■ **Fragmento del texto**:
El futuro ataca de nuevo
La ocupación favorita de numerosos medios de comunicación desde que hemos cambiado de siglo (cosa dudosa) es hablar del futuro. Se ha desatado una verdadera ola de furor futurístico montados en la cual todos rivalizan en avisarnos de cómo vamos a ser dentro de poco. La futurología, como saben, es el arte de predecir el futuro por medios científicos, pero lo que vengo leyendo desde el día uno de Enero es tan científico como los adelantos de nuestro horóscopo anual, por muy cargado que venga de jerga tecnológica.Retrocedamos a 1895, al momento en que un tipo muy imaginativo se encuentra en una sala viendo La salida de los obreros de la fábrica de los Lumiére. Ni con una buena dosis de peyote para desatar hasta la última traba de su imaginación hubiera sido capaz de intuir siquiera que aquello acabaría convirtiéndose en la secuencia inicial de Sed de Mal, en el solo de Gene Kelly de Cantando bajo la lluvia o en la secuencia del baile de oficiales de Fort Apache. Todo lo más soñaría, en un ataque de entusiasmo, que acaba de abrirse una posibilidad de hacer algo distinto. Una cosa es la futurología y otra muy distinta la adivinación del futuro.
A esto último es a lo que parecen dedicadas frenéticamente todas las publicaciones de actualidad. Alguien sensato ha advertido ya que el siglo XXI no será el Siglo de la Ciencia como se vocea con harta satisfacción sino el Siglo de la Tecnología, que es muy diferente. En otras palabras: que el becerro de oro al que todos adorarán creyendo que se echan en brazos de la ciencia será en realidad la máquina. No sólo no está mal visto sino que, de acuerdo con las leyes de Murphy, muchos tememos que será lo que suceda.
Toda la divulgación pseudocientífica entra en éxtasis definiendo cómo un tipo con una cadera de plástico, un corazón de látex, un par de manos electrónicas y multiconexión a los centros de información del planeta a través de sus lentillas, dirige desde su casa a la Filarmónica de Berlín interpretando la Sinfonía del Nuevo Mundo. Pero la cosa no pasaría de ser graciosa si no estuviera impregnada de algo que es más antiguo que el hilo de coser: el sentido apocalíptico de la existencia y la confusión del concepto de antiguo con el de caduco.

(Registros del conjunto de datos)

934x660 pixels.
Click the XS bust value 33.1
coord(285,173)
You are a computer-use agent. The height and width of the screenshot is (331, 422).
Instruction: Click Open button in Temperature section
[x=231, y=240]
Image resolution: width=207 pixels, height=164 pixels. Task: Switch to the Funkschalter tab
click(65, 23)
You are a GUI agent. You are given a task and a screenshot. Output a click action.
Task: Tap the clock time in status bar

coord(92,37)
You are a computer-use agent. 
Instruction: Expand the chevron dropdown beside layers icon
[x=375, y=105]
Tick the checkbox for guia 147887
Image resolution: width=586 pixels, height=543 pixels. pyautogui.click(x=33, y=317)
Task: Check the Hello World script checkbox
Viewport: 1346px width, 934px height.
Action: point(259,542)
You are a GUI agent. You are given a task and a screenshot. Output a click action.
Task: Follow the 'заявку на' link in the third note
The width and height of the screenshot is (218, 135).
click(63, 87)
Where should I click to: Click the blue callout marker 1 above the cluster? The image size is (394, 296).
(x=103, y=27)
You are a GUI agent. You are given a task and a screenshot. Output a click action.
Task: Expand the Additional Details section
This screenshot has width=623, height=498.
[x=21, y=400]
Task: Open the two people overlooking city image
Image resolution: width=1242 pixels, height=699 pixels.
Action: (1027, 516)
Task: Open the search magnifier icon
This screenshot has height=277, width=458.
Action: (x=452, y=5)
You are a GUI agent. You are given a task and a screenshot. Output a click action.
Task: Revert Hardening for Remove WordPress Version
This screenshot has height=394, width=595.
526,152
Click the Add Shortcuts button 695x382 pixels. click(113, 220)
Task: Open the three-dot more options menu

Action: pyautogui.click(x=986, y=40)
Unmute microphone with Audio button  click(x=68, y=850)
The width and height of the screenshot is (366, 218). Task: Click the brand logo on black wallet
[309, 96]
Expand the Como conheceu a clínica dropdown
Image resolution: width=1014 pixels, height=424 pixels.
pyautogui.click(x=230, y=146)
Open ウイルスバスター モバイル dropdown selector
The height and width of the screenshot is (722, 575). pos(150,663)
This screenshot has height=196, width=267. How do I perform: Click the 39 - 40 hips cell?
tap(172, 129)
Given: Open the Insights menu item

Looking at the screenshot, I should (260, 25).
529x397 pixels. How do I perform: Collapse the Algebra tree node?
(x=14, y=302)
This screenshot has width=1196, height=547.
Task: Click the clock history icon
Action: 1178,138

■ **Enunciado 1**:
Indica si cada afirmación concuerda con el texto sobre la futurología, con sí o no y las palabras del texto que lo deciden, citadas literalmente.
(a) El siglo XXI será el Siglo de la Ciencia.
(b) La futurología es el arte de predecir el futuro por medios científicos.
(c) El espectador imaginativo se sitúa en el año 1905.
■ **Enunciado 2**:
Responde a estas preguntas con datos del texto sobre la futurología.
(a) ¿Desde qué día viene leyendo textos sobre el futuro quien escribe?
(b) ¿Qué será en realidad el becerro de oro al que todos adorarán?
(c) ¿Qué orquesta dirige desde su casa el tipo descrito por la divulgación pseudocientífica?
■ **Enunciado 3**:
Prosigue, por favor, el texto sobre la futurología a partir de su última frase.

■ **Respuesta del ejercicio 1**:
(a) No: "el siglo XXI no será el Siglo de la Ciencia como se vocea con harta satisfacción sino el Siglo de la Tecnología".
(b) Sí: "La futurología, como saben, es el arte de predecir el futuro por medios científicos".
(c) No: "Retrocedamos a 1895".

■ **Respuesta del ejercicio 2**:
(a) Desde el día uno de Enero.
(b) La máquina.
(c) La Filarmónica de Berlín.

■ **Respuesta del ejercicio 3**:
En el fervor, en el entusiasmo, en la morbosa y detallada explicación de la clase de cyborgs en la que, según ellos, nos vamos a convertir, no hay un átomo de entusiasmo científico. Esta es la apariencia, pero por debajo late el demonio del puritanismo. En esa llamada a convertirnos en una cosa híbrida entre mutante y astronauta de andar por la aldea global, en esa lucha por reducir a fantasía los datos científicos de que disponemos, hay una advertencia inconsciente: al fin llega un nuevo mundo, un nuevo orden, entreguémonos a él. Entre el milenarista que se refocila con la catástrofe y el entusiasta ciego que se sitúa ya en el paraíso que surgirá al cabo de los mil años oscuros que deben seguirla no hay mucha diferencia: son los dos extremos de un mismo miedo a vivir.
Yo no creo que se haga con mala voluntad sino que la angustiosa competencia por llamar la atención empuja a cometer estos y otros dislates. La indisimulada complacencia cuasierótica de caminar por el filo de una navaja cuyas dos hojas son el reaccionarismo y la pseudociencia se está extendiendo y yo me pregunto qué mal hemos hecho para tener que sufrir a tanto profeta. Nada más librarnos (por el momento) de todos los pelmazos que se subieron el pasado 31 de Diciembre al pico de un monte para esperar el fin de la humanidad, nos llegan los que nos lanzan con la misma alegría a un futuro de pacotilla tan apocalíptico como el de los anteriores. ¿No podrían contárselo entre ellos en un chat y dejarnos sobrevivir a los demás, que bastante tenemos encima sin necesidad de su perverso entusiasmo?